Your goal » Print exactly the line with "Subscribe (179, 2111)" and every line after it, through the final line of the material below.

Raw data »
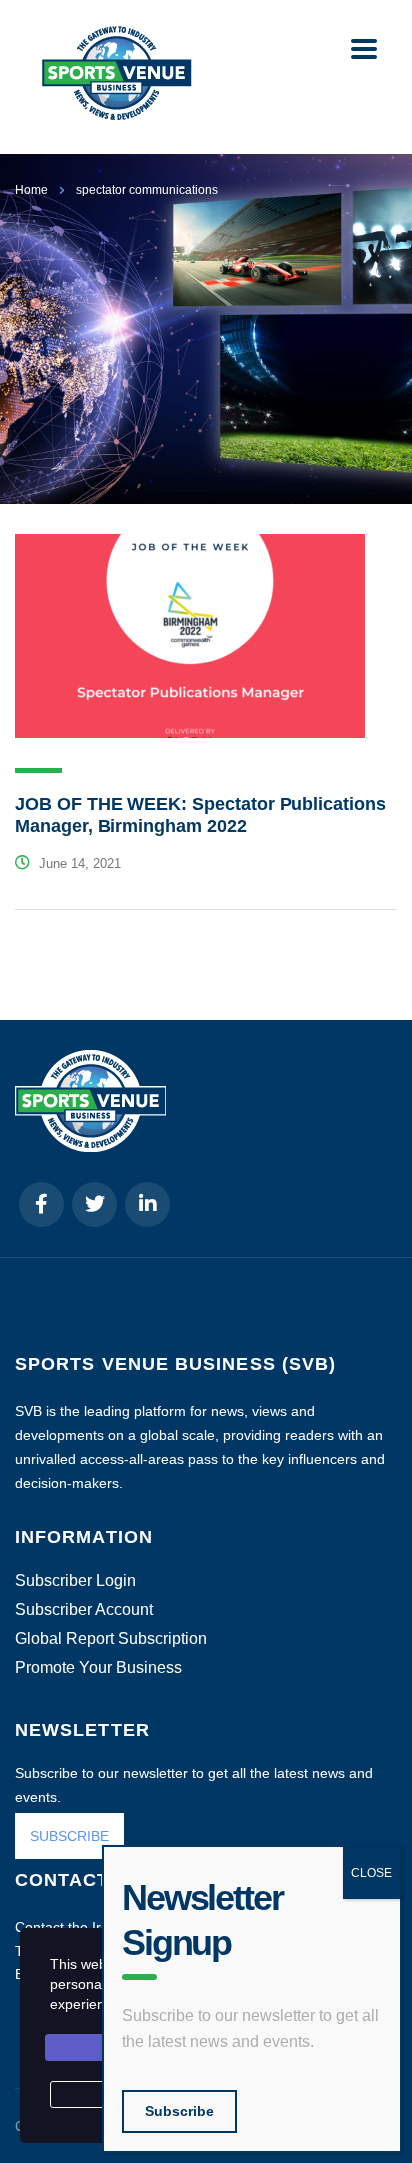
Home (31, 190)
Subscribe (179, 2111)
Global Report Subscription (111, 1639)
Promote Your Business (98, 1668)
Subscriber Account (84, 1610)
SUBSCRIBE (69, 1836)
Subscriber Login (75, 1581)
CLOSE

Response for this exercise »
Subscribe (179, 2111)
Global Report Subscription (111, 1639)
Promote Your Business (98, 1668)
Subscriber Account (84, 1610)
SUBSCRIBE (69, 1836)
Subscriber Login (75, 1581)
CLOSE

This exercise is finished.